* What you will do:
Copy out the material from the line with "Where should I" to the line with "[x=69, y=209]", replacing "Contestant" with "Participant" and leaving everything else unchanged.

* Records shown:
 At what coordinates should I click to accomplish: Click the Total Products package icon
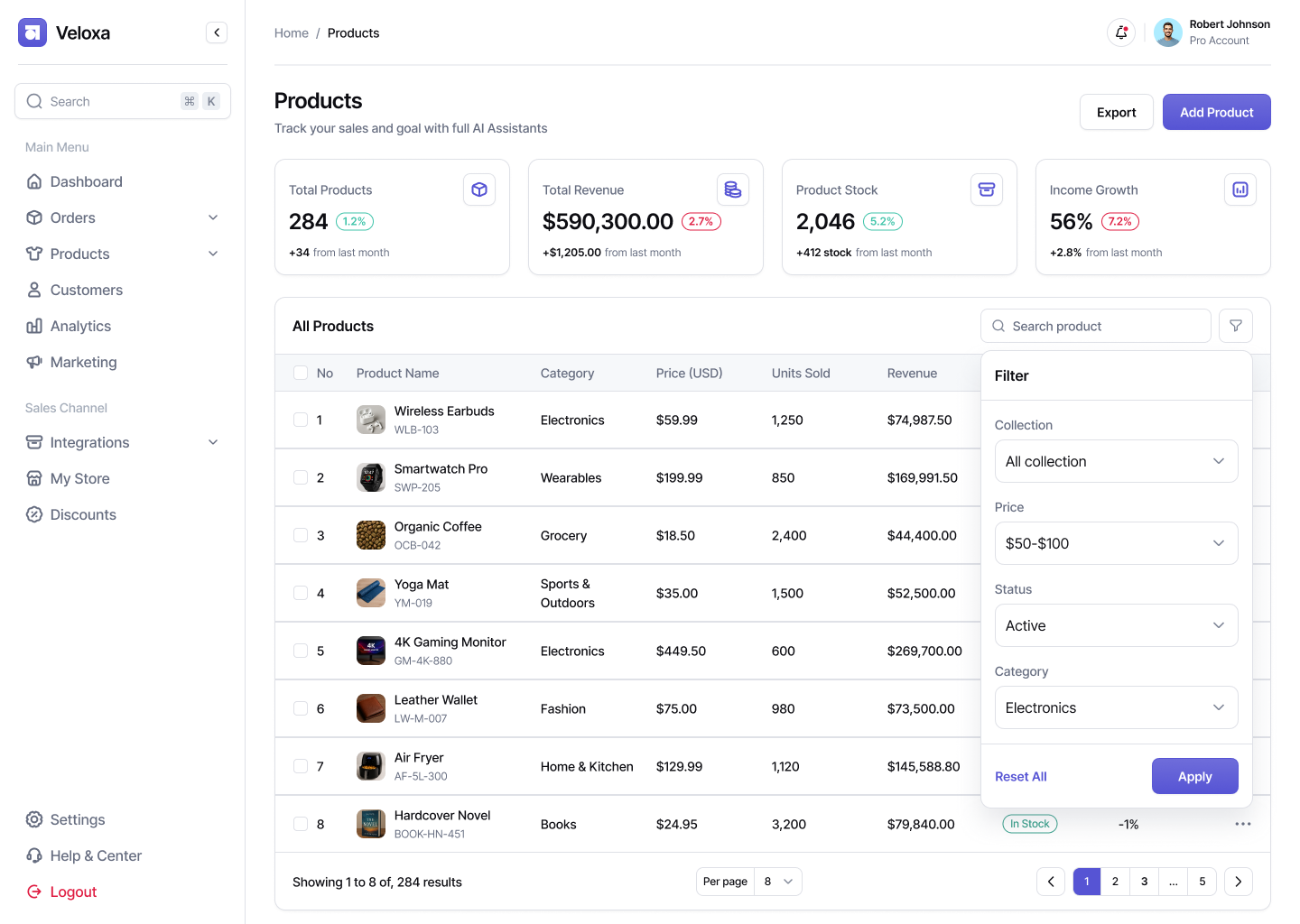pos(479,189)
---
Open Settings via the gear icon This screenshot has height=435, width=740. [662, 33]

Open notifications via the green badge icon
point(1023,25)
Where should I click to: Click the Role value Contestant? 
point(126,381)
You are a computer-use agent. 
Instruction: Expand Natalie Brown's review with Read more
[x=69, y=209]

* Worked solution:
Where should I click to: Click the Role value Participant? 
point(126,381)
You are a computer-use agent. 
Instruction: Expand Natalie Brown's review with Read more
[x=69, y=209]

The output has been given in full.